Error in cbind_all(x) - Githubissues

ydorant commented 5 years ago

Hi Thierry,

I'm running assigner to test assignment success between two large groups of samples and I found a weird error message occurring in the marker.number option.

What is the error ?: when I define a marker list > 3 elements (last element corresponding to all markers) it crash.

VCF file detailed version 4.2 from stacks v.1.48 N individuals = 4066 N snps = 7151

R Script example

library(assigner)

message("perform assignment...")
#Two Regions - north & south
assign1 <- assigner::assignment_ngs(
  data = "batch_3_p70_x9_H0.6_y9_no_singletons_4066indv.vcf",
  marker.number = c(100, 500, 1000, 2500, 6000, "all"),
  sampling.method = "ranked",
  thl = 0.5, iteration.method = 10,
  assignment.analysis = "gsi_sim",
  subsample = 1000,
  iteration.subsample=5,
  strata = "strata_NS.txt",
  parallel.core = 5,
  #common.markers = FALSE,
  #snp.ld=FALSE,
  folder = "THL_0.5_iteration_10_regions-sampling_NOR_SOU_test")

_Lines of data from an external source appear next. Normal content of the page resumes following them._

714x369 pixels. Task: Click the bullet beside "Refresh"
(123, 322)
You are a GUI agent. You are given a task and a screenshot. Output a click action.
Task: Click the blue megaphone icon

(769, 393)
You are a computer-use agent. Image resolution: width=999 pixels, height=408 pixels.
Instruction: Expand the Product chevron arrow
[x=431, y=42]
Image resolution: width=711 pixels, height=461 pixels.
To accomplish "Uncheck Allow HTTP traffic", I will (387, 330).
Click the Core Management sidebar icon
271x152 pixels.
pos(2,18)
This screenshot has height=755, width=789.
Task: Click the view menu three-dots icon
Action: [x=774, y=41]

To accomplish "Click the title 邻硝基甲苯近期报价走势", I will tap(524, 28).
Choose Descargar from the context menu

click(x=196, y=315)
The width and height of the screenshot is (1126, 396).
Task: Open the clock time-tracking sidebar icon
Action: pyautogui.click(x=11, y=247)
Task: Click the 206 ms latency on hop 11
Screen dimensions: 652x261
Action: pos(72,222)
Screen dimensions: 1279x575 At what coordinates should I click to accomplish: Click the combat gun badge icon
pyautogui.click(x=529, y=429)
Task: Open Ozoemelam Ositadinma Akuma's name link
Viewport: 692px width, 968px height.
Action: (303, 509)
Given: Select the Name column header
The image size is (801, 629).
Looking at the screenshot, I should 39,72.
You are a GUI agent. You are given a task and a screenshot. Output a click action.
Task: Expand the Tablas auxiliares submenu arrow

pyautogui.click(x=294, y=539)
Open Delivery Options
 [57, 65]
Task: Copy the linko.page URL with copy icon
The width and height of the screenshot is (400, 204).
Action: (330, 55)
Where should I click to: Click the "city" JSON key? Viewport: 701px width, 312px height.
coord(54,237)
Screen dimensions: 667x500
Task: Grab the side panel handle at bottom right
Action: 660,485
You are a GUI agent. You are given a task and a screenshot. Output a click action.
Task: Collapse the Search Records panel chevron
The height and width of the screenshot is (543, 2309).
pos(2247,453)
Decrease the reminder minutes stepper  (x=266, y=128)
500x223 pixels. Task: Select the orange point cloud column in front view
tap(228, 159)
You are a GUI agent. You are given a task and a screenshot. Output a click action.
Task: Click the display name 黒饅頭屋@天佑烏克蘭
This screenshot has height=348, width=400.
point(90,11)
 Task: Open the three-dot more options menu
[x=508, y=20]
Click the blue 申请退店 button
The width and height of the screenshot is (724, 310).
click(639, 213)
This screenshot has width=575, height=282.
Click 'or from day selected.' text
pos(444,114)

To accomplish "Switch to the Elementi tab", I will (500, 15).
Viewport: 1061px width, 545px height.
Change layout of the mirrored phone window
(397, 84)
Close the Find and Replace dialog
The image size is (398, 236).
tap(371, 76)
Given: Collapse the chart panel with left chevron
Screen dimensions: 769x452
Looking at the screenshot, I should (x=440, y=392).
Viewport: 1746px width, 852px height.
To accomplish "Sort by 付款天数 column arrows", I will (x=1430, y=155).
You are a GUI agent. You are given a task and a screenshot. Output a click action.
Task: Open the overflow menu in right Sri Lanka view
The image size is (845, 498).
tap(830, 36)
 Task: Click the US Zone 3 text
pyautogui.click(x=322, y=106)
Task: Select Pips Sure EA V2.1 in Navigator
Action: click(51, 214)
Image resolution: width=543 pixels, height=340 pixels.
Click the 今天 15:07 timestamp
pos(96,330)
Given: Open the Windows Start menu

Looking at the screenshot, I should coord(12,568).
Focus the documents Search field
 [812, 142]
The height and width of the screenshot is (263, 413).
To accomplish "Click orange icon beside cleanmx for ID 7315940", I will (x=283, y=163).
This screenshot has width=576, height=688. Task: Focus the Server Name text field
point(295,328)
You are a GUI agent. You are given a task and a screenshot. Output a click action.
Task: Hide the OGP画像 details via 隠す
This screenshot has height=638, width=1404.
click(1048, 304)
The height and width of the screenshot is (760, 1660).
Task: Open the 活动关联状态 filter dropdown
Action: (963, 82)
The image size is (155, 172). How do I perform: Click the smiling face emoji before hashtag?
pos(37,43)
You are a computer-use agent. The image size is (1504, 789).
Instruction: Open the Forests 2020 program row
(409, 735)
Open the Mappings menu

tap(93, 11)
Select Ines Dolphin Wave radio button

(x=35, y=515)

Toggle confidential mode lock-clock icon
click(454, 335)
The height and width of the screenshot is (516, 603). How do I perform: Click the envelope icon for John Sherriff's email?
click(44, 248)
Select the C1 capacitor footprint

Shell error: radiator is working on file ... VCF is biallelic updating markers metadata and stats [====...] 100% Error in cbind_all(x) : Argument 3 must be length 7151, not 63

So 7151 correspond to the nSNPs number however I don't understand the 63

Bioinformatic resources: Unix server calcul (SLURM) CPU allowed from 2 to 8 (same error) RAM allowed 20G R v.3.5.1

Something weird is that when I fix the marker.number to only 3 element as c(100,1000,7151) it works...

Do you have an idea about this ? I think that the pb is located in radiator vcf importation.

Best, Yann.

thierrygosselin commented 5 years ago

Hi Yann, yes it looks like a vcf problem. Could you send by email:

"batch_3_p70_x9_H0.6_y9_no_singletons_4066indv.vcf",
"strata_NS.txt"

or subset of the vcf so that I can reproduce the error...

Best Thierry

thierrygosselin commented 5 years ago

you can generate a subset with this command:

#TERMINAL
head -n 200 batch_3_p70_x9_H0.6_y9_no_singletons_4066indv.vcf > test.assigner.vcf

ydorant commented 5 years ago

Thanks Thierry, I prepared a Repo for you with three data files

VCF (subset of the 500 first lines)
Strata_NS.txt --> all samples
Strata_NS_subset.txt --> 1000 samples per group (North vs. South)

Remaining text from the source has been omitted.